■ PROBLEM A: Based on the dimensionality reduction text below, state whether each statement agrees with it, answering yes or no and quoting the deciding words: (i) PCA is presented as a way to reduce the dimensionality of data. (ii) For KNN, computations get simpler as the dimension increases. (iii) Dependent features are the ones used for model training.

■ SUPPLIED TEXT:
((

In machine learning to achieve higher accuracies and performance of the model, the **data quality** plays a major role while enhancing the model. If good quality data with meaningful features are provided to the machine learning model, then the model can be very accurate and reliable with lesser computational powers.

Principle Component Analysis, or PCA, is also one of the techniques that are used to enhance the quality of the data in terms of the dimensionality of the data. It is one of the famous **dimensionality reduction** techniques used in machine learning to reduce the dimensionality of the data and then the computational power needed to train the data.

In this article, we will discuss the principle component analysis, its working mechanism, its importance, and its application ns with good examples. This article will help one to understand the technique better and will be able to apply it if needed.

So, before directly diving into the principle component analysis, let us discuss the **Curse of Dimensionality**.

# Table of Contents

- Curse of Dimensionality
- What is Principle Component Analysis?
- How Does PCA Works?
- Key Takeaways
- Conclusion

# Curse of Dimensionality

In machine learning, majorly we have two types of features, independent features, and dependent features. Independent features are those that are independent of each other and which are used for model training, while dependent features are those which are target variable and which is to be predicted by the model.

Now sometimes we have a dataset with lots of features that can be also called dimensions. In such cases the computational power of the model becomes very high which causes the slowness of the model and sometimes, it can affect the **quality and performance** of the model too.

For example, we know that KNN is a distance-based algorithm that works on the principle of calculating the distances between points or data points. Now here, the computations will be very low if the dimension of the data is only two, but the computations become complex and time-consuming when the dimension increases.

**Two dimensions:** d = sqrt ((Y2 – Y1)^2 + (X2 – X1)^2)

**Three Dimensions:** d = sqrt ((Z2 – Z1)^2 + (Y2 – Y1)^2 + (X2 – X1)^2)

We noticed in the example that the computational power increases with the dimensions of the dataset which can be considered as the curse for the model and its performance, which phenomenon is known as the curse of dimensionality.

# What is the Principle Component Analysis?

))

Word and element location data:
((

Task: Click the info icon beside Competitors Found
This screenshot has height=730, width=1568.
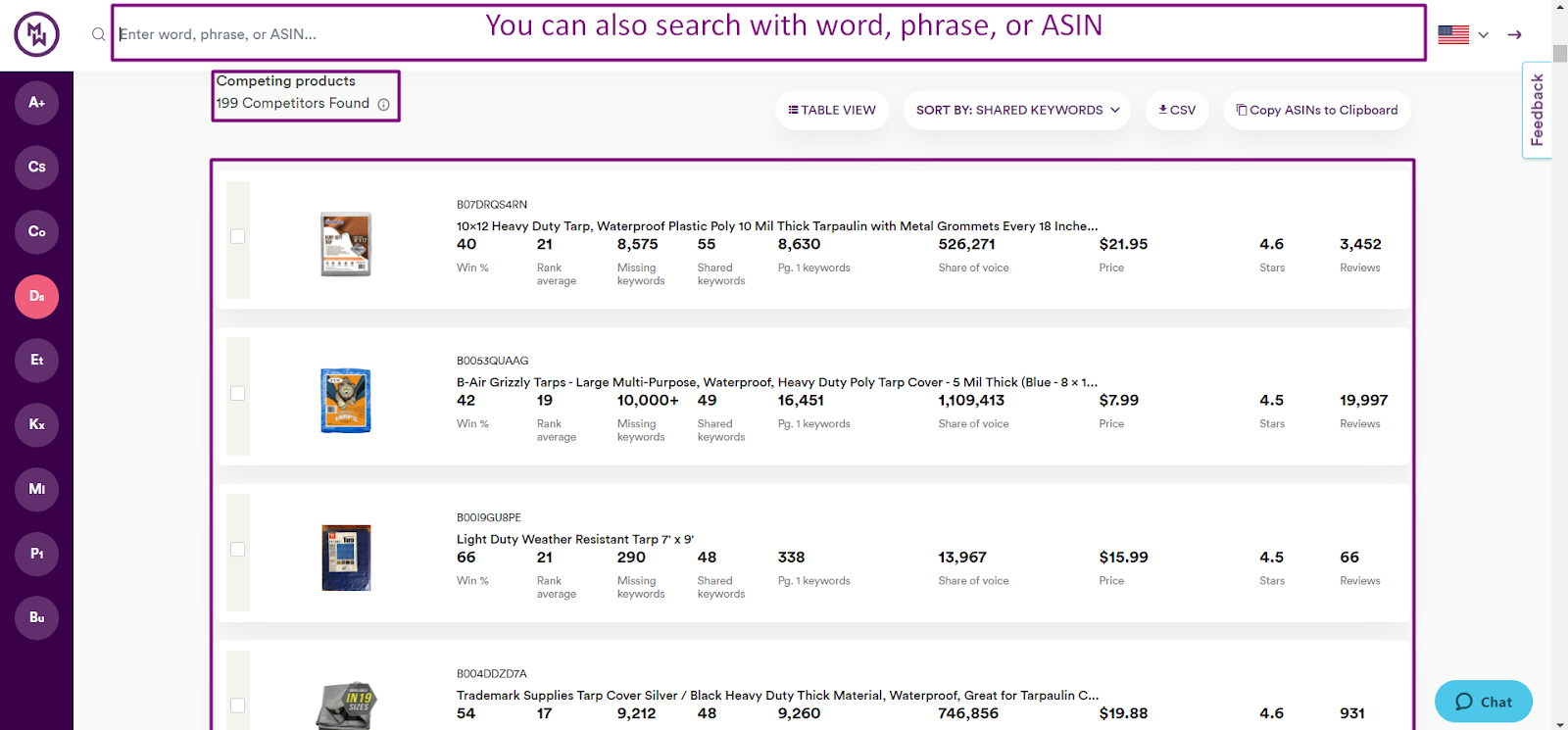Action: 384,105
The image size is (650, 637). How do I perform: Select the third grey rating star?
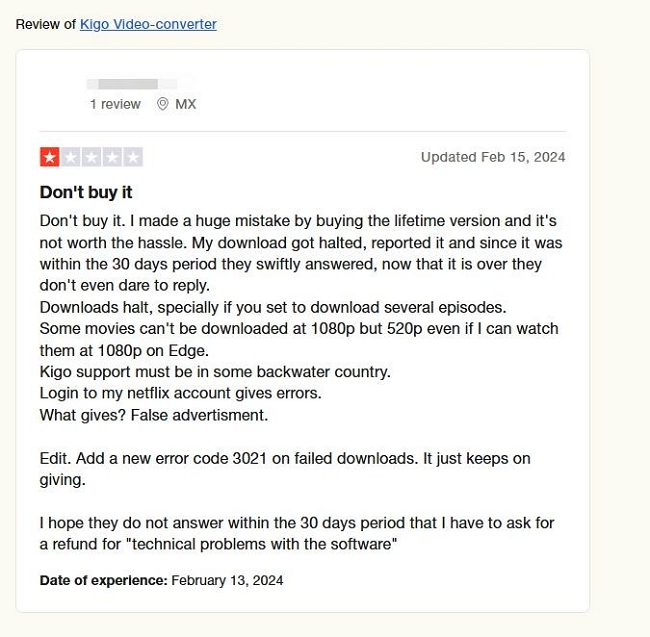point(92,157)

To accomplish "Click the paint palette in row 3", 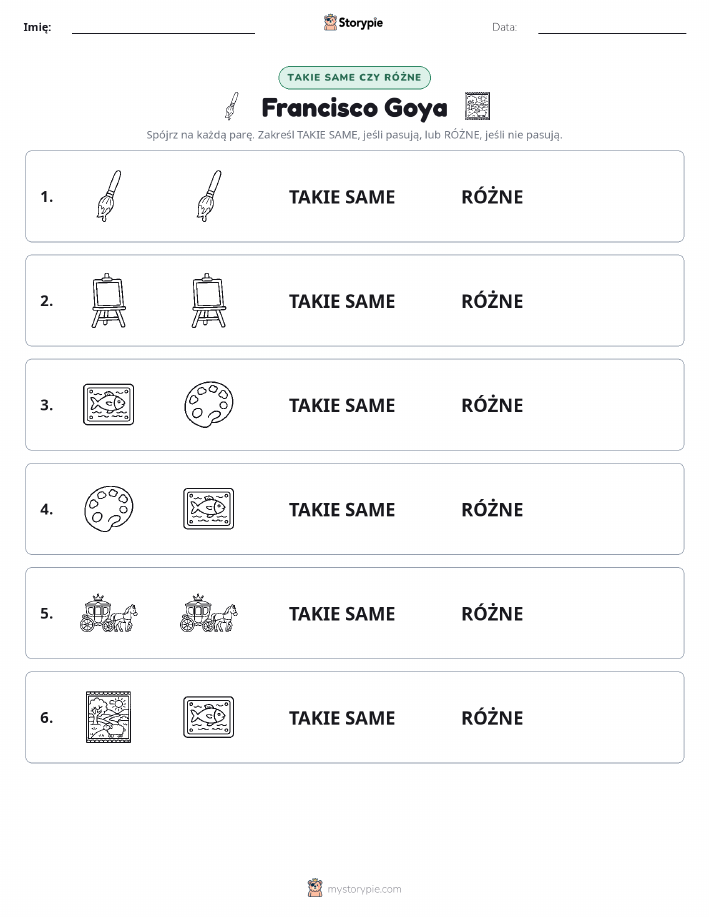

))

■ PROBLEM B: Lay out as a numbered list the lines of the records from the line containing "The image size" through the end of the records, inclusive. Skip blank lines and omit the pictures.

■ WORKED ANSWER A:
(i) Yes: "used in machine learning to reduce the dimensionality of the data"
(ii) No: "the computations become complex and time-consuming when the dimension increases"
(iii) No: "dependent features are those which are target variable and which is to be predicted by the model"

■ WORKED ANSWER B:
1. The image size is (650, 637). How do I perform: Select the third grey rating star?
2. point(92,157)
3. To accomplish "Click the paint palette in row 3", 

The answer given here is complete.